Reviewed by Jacintha Atkinson
The purpose of this book is to educate anyone who is currently a trustee of a trust or those considering becoming a trustee on what the role entails, how liability can arise, and what protections can be put in place to mitigate personal liability. The book is written in such a way that practical examples are used in a Question and Answer format, to make it easy to follow for someone with no or little legal knowledge.
This book would also make a useful resource for any lawyer who sets up and advises clients in regards to trusts, with helpful references to case law and relevant sections of the legislation within the examples given and discussed.

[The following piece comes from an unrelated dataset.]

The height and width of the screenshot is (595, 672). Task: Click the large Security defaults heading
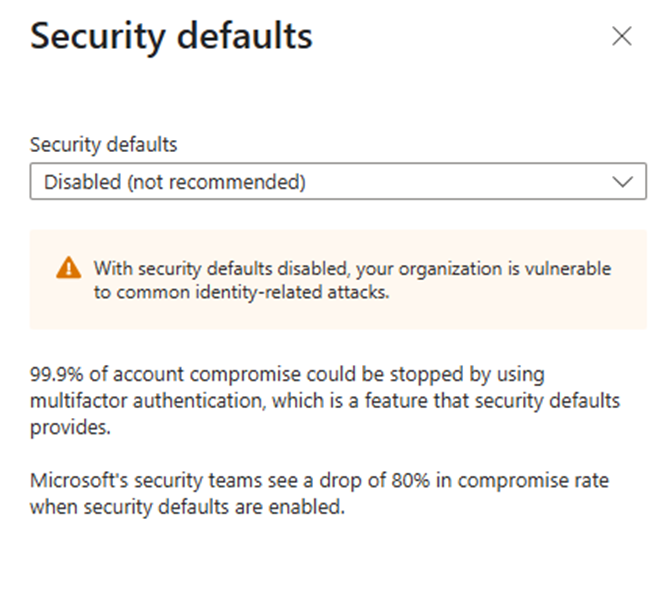[x=171, y=37]
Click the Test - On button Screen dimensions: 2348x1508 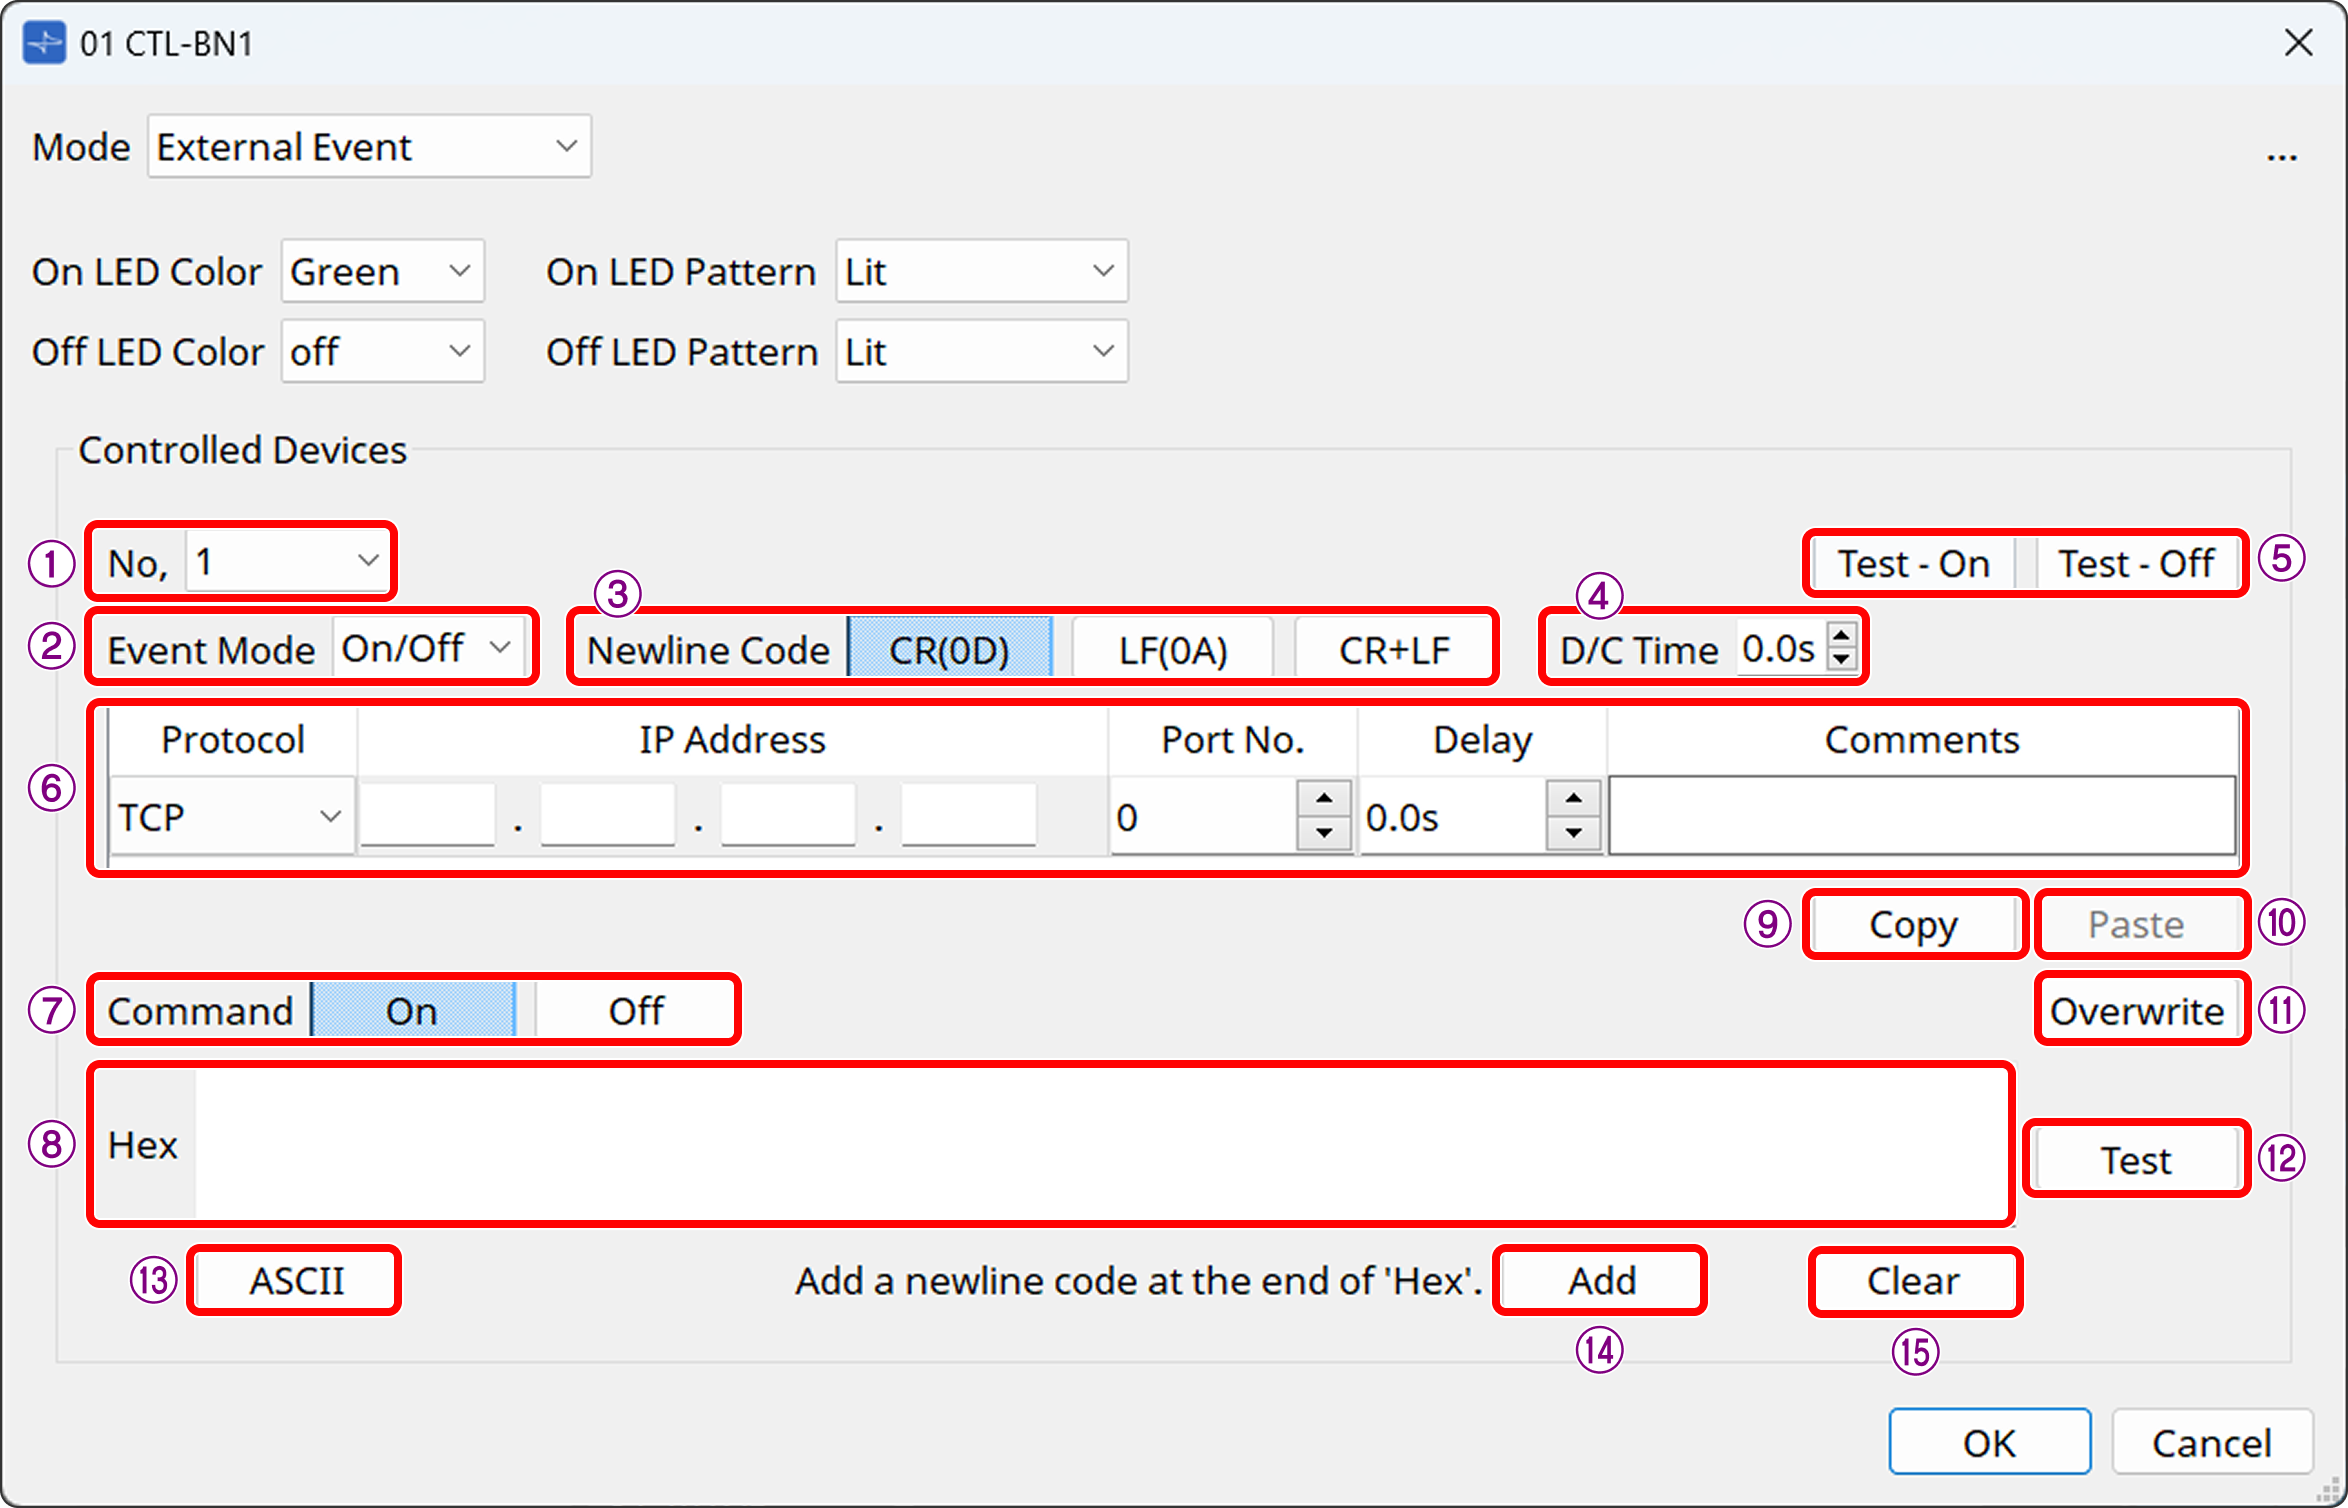pyautogui.click(x=1910, y=563)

The “Q & A” format is practical and follows a clear step-by-step process, covering all areas of the subject matter in sufficient depth to provide appropriate guidance, but not too much to overwhelm a lay person.

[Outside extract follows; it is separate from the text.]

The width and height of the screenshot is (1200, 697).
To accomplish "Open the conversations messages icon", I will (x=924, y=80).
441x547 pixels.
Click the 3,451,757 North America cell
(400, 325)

The book was published in April 2015 and provides current case law on the subject matter, which is helpful.
The index is easy to follow and the chapters follow a logical progression, covering being appointed as a trustee, what a trustee’s obligations and duties are and who are they liable to, the extent to which that liability is personal, removing trustees, and liability in regards to court costs and IRD. It finishes with a chapter providing some guidance on how best to minimise trustee liability through appropriate governance of the trust itself.
There are a lot of references to case law and legislation throughout the book, which could be off-putting for some lay trustees, but the intent to be of benefit to anyone who is a trustee (and not just lawyers) is clear in the book’s simplistic and practical layout and approach to some pretty intricate topics.

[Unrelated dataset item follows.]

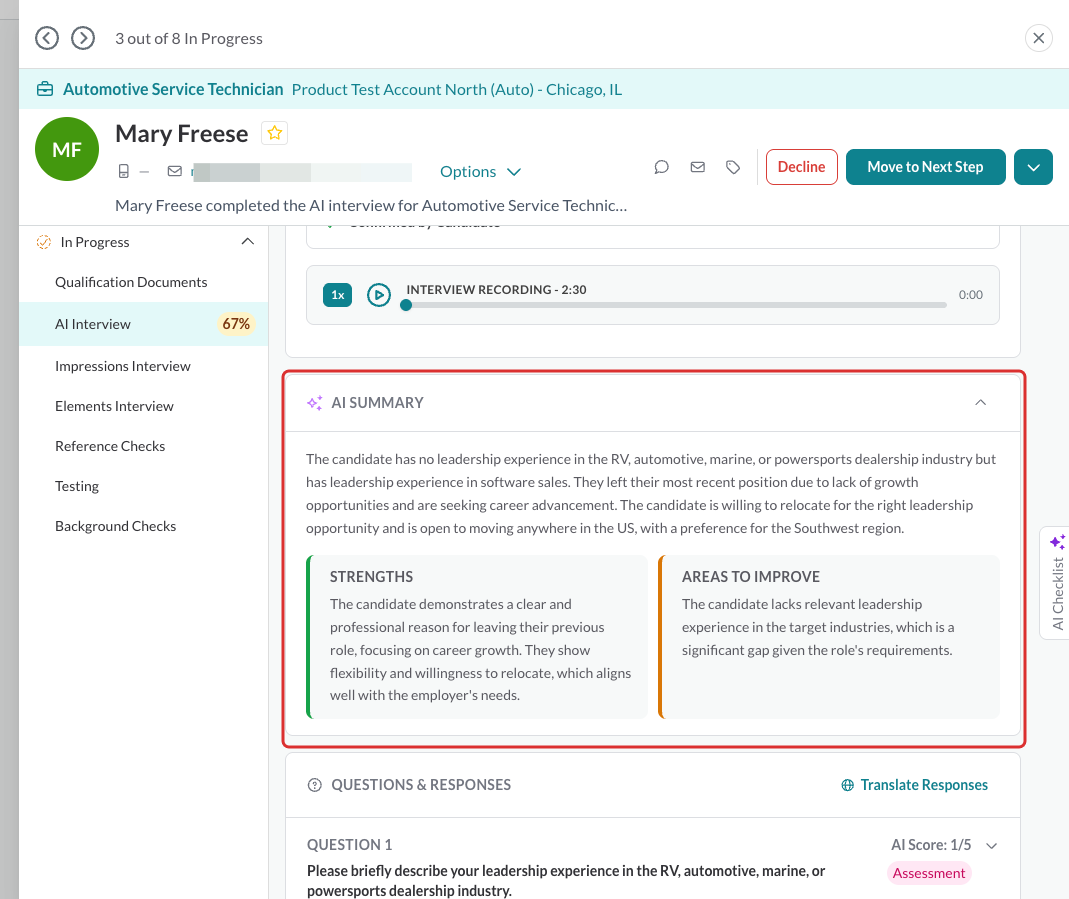
Task: Star Mary Freese as favorite
Action: pyautogui.click(x=275, y=133)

I felt that there were two key messages that the book delivers:
- while it may be commonly known that owners of trust property have the same rights and obligations as any person who owns property, it is often not made clear or understood by trustees that they need to own and manage that property within the terms of the Trust Deed and for the benefit of the beneficiaries, some whom are not yet realised, which is where the pitfalls can arise; and
- liability can flow from any breach of trust, and the breadth or risk can be often difficult for trustees to fully appreciate because the rules that govern trustees are not limited to the terms of the Trust, and the aspect of personal liability is often under appreciated.
Often trusts are set up and trustees are appointed without much thought as to what that role entails and the responsibilities attached. The current legislation and case law shows a clear trend that arguing ignorance of your responsibilities is not acceptable, and we as legal advisors need to ensure that trustees fully appreciate the responsibilities and liability that the role of a trustee entails – particularly where the trustee is “independent” and will not benefit from the trust. So often the appropriate structure or limitations are not put in place from the start to mitigate the personal liability.
This book is a great “go to” resource to work through the appropriate issues that arise in regards to trustee liability, and by giving practical examples, makes it a useful book to have on hand when advising clients, or if you are a trustee yourself, with little or no knowledge of the extent of your obligations. The author, in my view, has done a good job at trying to make this topic more accessible to all.
CCH New Zealand Ltd, April 2015, 978-1-775470-89-2, 146 pages, paperback and e-book, $92.00 (GST included, p&h excluded).
Jacintha Atkinson is an associate solicitor at Richmond Law. She is experienced in advising on property and commercial law matters and wills, trusts and powers of attorney.